TAREFA A:
Reescreva as entradas a partir da linha que contém "Given: Click the SIZE CHART title" até o fim das entradas, substituindo "title" por "heading" e mantendo todo o restante inalterado. Omita as imagens na resposta.

TEXTO PARA LEITURA:

À medida que nos aproximamos do regime legal em que recomeçarão as lutas partidárias nas urnas, os mais destacados elementos do Partido Republicano Liberal indo ao encontro do entusiasmo cívico de suas hostes preparam-n’as convenientemente para os embates de amanhã em que se decidirão os destinos da nacionalidade. [...] O General Flores da Cunha foi aclamado sob vivas e grandes salva de palmas dos presentes, chefe supremo da Ação de Resistência Nacional. [...] O livro de adesões da ‘Ação de Resistência Nacional’, ontem aberto, já conta para mais de 200 assinaturas em mãos da Comissão Central (A FEDERAÇÃO, 06.06.1934).

Algumas entradas
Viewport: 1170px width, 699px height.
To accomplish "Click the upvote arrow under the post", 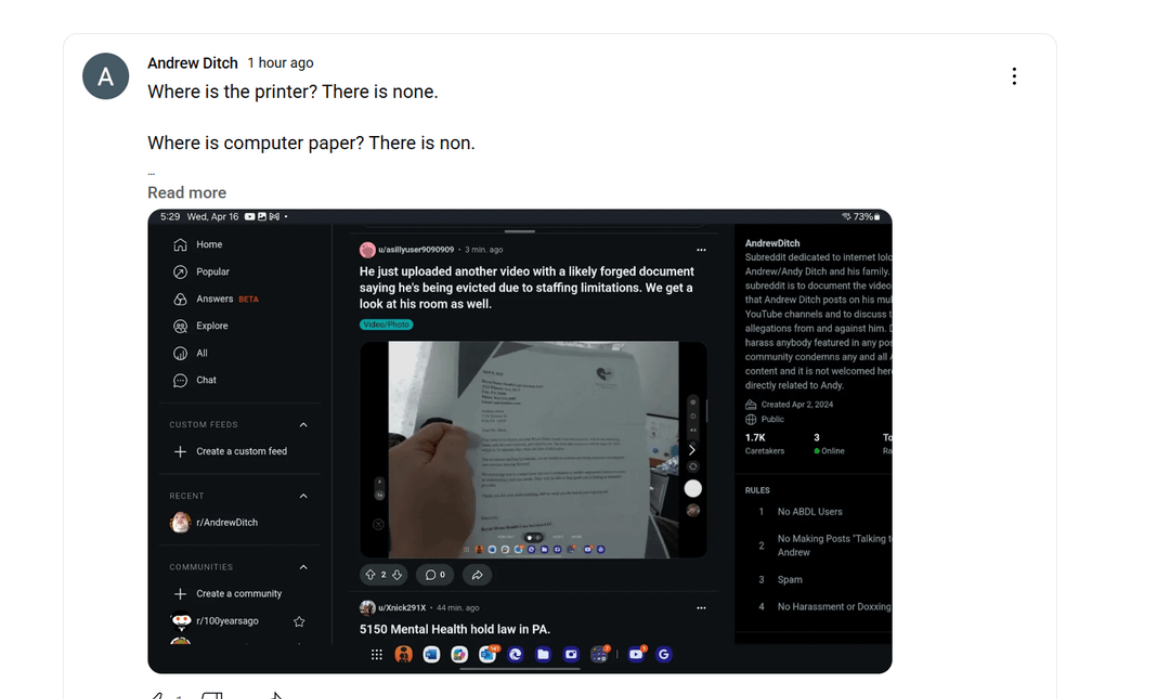I will pyautogui.click(x=370, y=575).
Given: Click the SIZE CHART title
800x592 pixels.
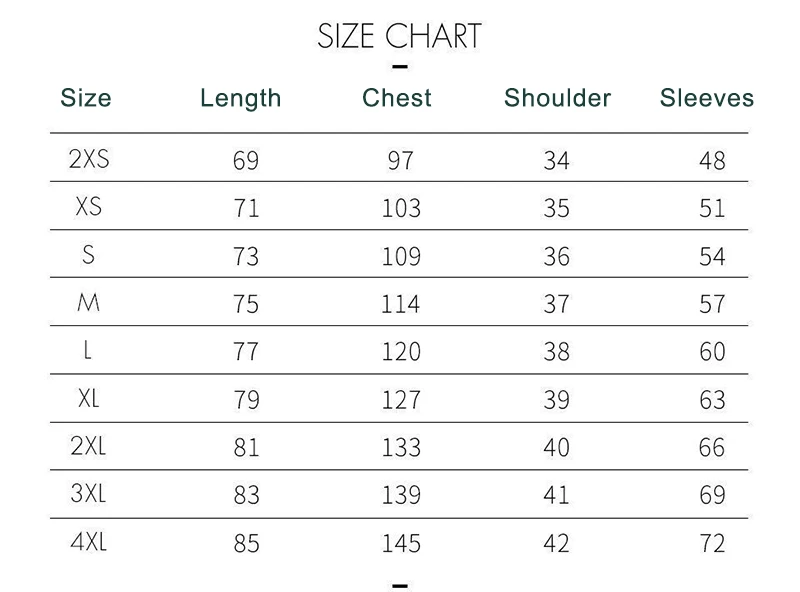Looking at the screenshot, I should tap(399, 37).

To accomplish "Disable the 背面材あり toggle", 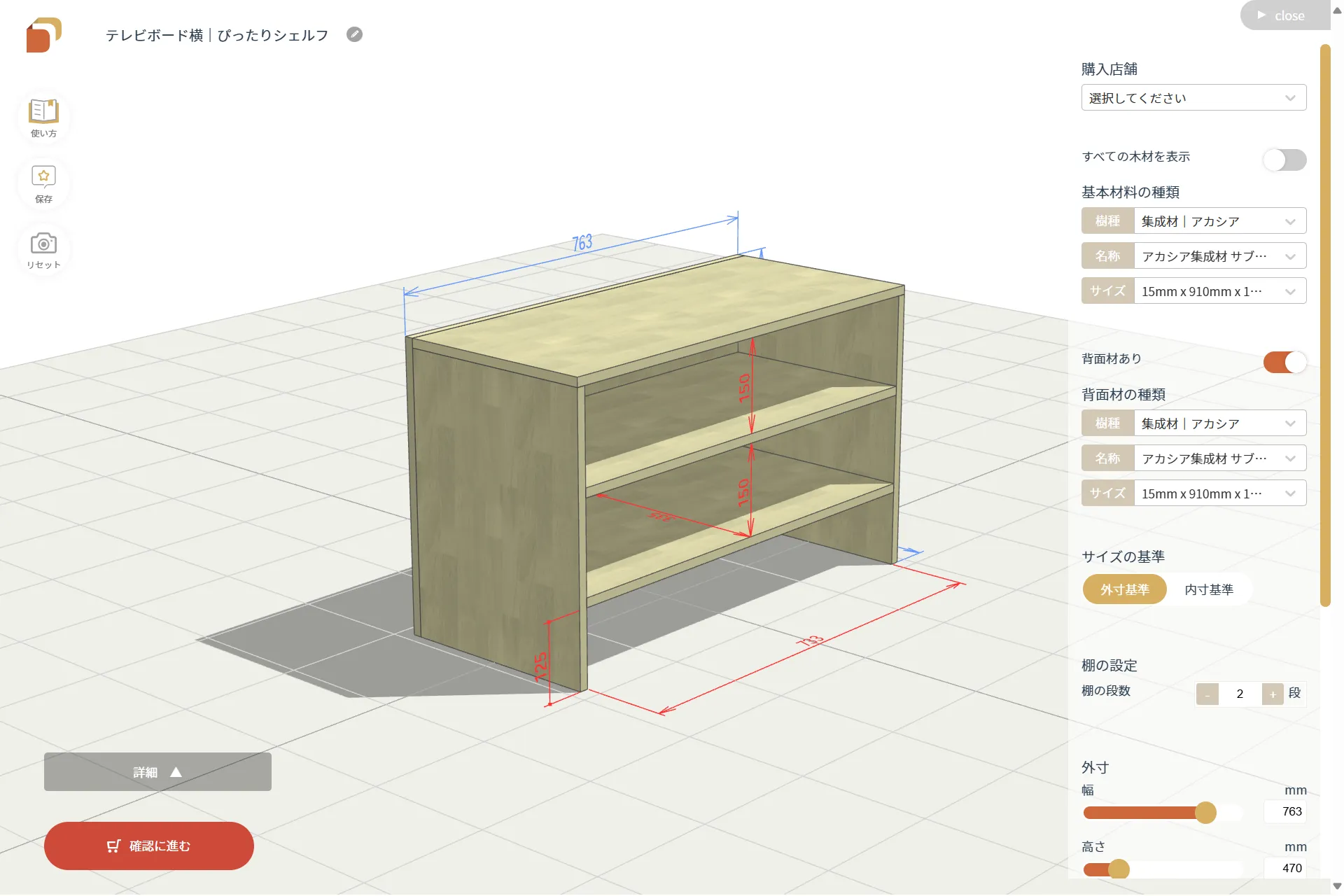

TAREFA B:
Segundo o texto sobre o Partido Republicano Liberal, quem foi aclamado chefe supremo da Ação de Resistência Nacional?

RESPOSTA ESCRITA A:
Given: Click the SIZE CHART heading
800x592 pixels.
Looking at the screenshot, I should tap(399, 37).

To accomplish "Disable the 背面材あり toggle", 

RESPOSTA ESCRITA B:
O General Flores da Cunha.